Councils launch legal challenge over Mount Pleasant
Islington and Camden Councils have made an application for judicial review of the Mayor of London’s decision to grant planning permission for the Royal Mail’s Mount Pleasant site.
One of the grounds of challenge is that the Mayor failed in his duty to provide the maximum amount of affordable housing on the site that could reasonably be delivered. The councils believe he did not fulfil the requirements of policy and fair process when he assessed the scheme’s viability. The case raises important points of principle relating to the use of viability assessments and the delivery of affordable housing across London.
The Mayor of London granted planning permission for 681 homes on the site, one of the largest development sites in central London, in October last year. Viability evidence from the councils showed that at least 42 per cent affordable housing would be possible, with the majority being for social rent. However the Mayor approved a scheme with only 24 per cent affordable housing – including ‘affordable rents’ that could be two or three times the level of social rent.
“The Mayor of London’s decision last year was wrong – Mount Pleasant is a huge site where we could have built hundreds of genuinely-affordable homes.
“But instead of supporting local residents and the local councils, Boris Johnson handed the Royal Mail a huge windfall at the expense of affordable homes.
“We believe his decision was not just wrong but also legally flawed – and so we have issued a judicial challenge of his decision to grant planning permission.”

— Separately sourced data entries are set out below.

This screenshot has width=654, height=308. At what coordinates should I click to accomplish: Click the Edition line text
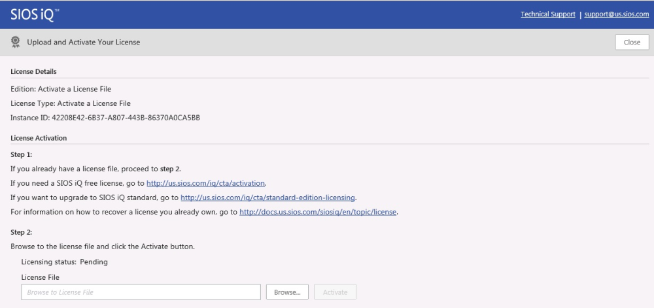(x=61, y=89)
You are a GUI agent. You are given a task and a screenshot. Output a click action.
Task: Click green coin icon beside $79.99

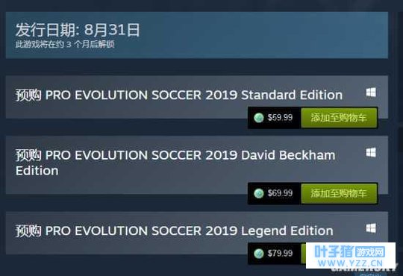(258, 254)
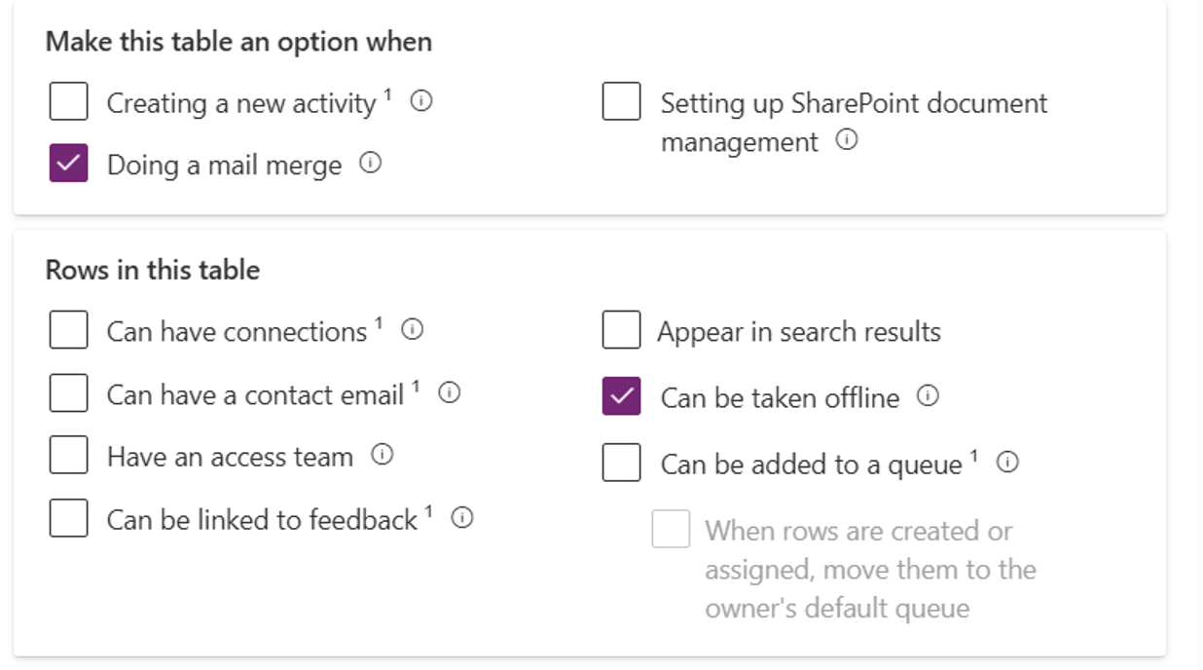
Task: Enable Have an access team checkbox
Action: (69, 456)
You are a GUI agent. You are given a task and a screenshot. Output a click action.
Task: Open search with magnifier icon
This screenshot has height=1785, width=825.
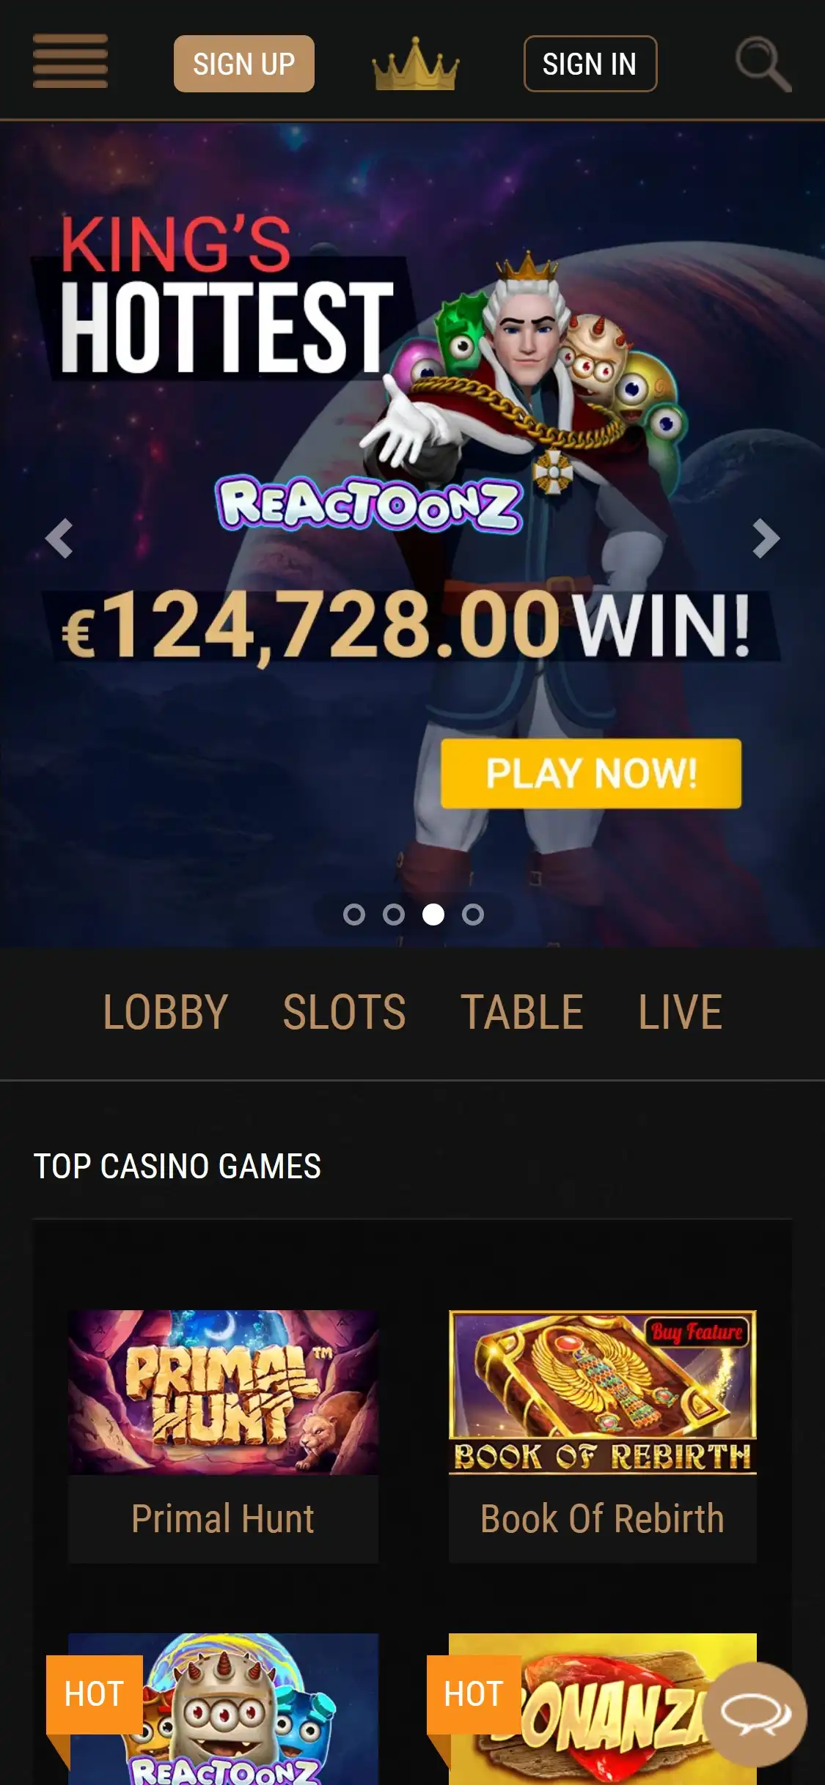point(763,64)
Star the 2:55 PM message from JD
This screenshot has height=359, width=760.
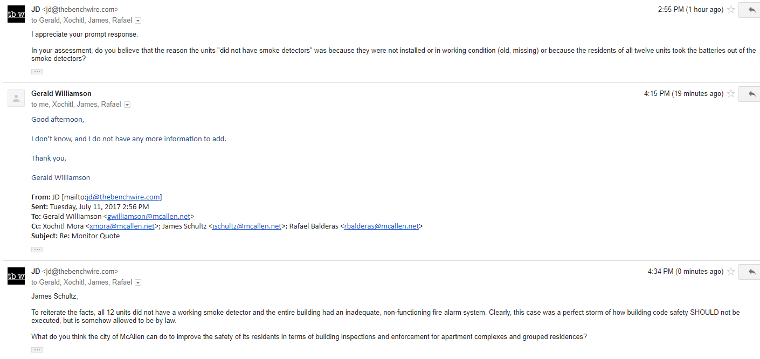click(x=731, y=10)
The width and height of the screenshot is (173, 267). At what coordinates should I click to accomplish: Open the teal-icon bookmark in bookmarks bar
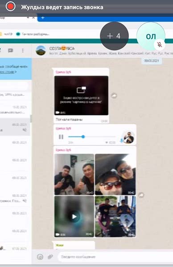[x=33, y=34]
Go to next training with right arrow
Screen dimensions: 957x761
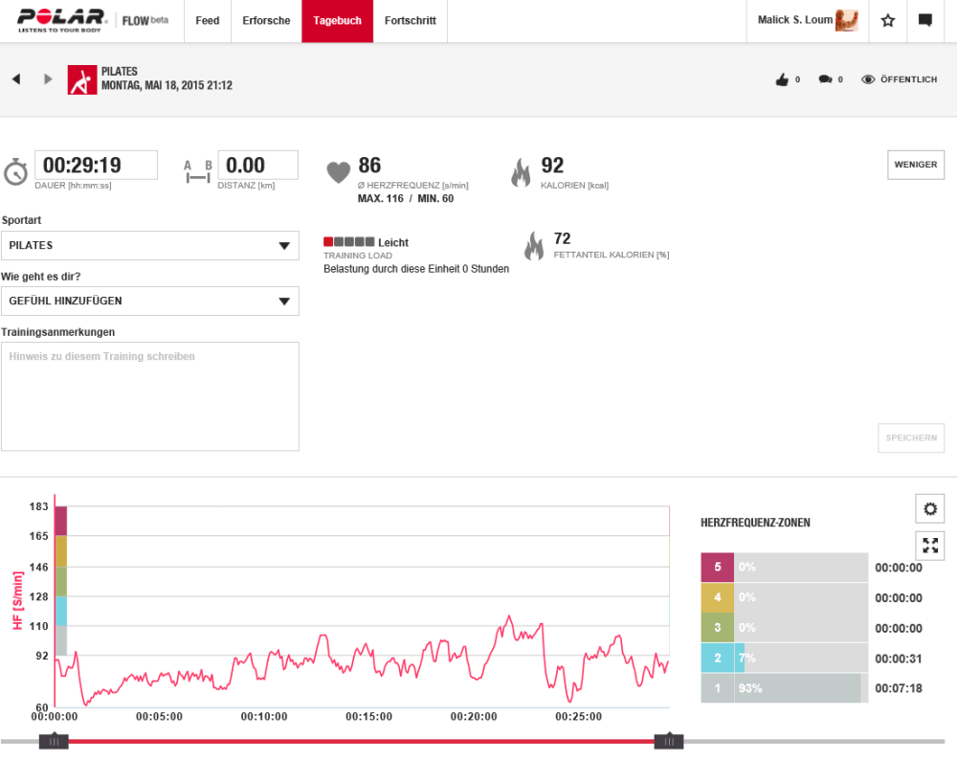tap(48, 79)
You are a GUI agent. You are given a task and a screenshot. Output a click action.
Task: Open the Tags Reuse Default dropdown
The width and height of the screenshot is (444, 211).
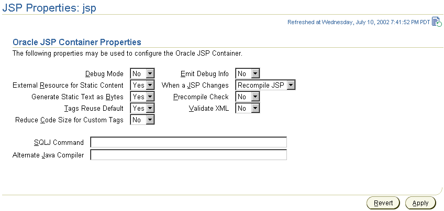[142, 108]
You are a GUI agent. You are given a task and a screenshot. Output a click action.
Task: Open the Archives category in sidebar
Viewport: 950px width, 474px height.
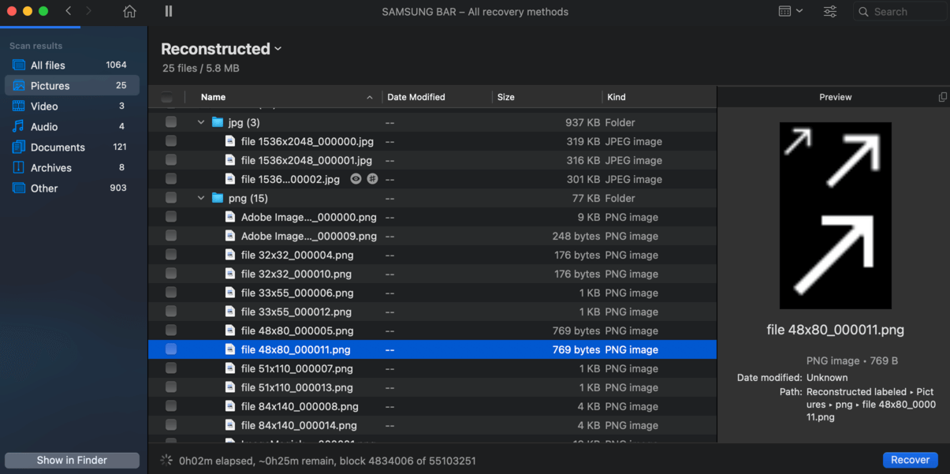50,168
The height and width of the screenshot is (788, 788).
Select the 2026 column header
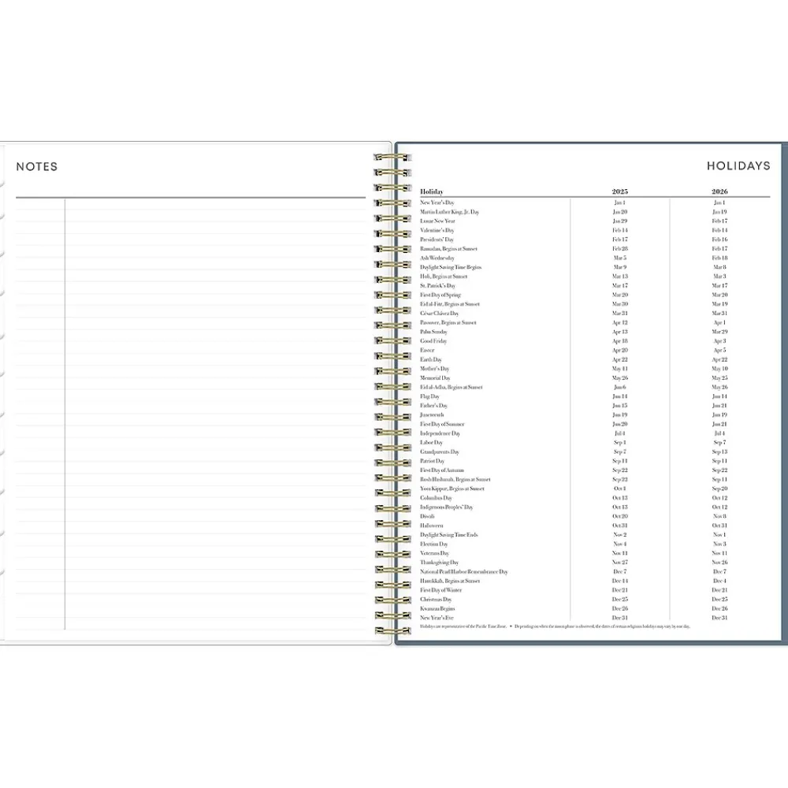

“Boris Johnson’s intervention has completely ignored the needs of Camden people – and goes against the usual democratic process where councils decide planning applications in their own area.
“It especially undermines his own ‘2020 ambition’ of providing homes which ordinary Londoners can afford.
“He has handed the landowner a huge windfall in reducing the number of affordable homes the development should deliver – and we think he has acted unlawfully.”
The application was made on Monday May 11.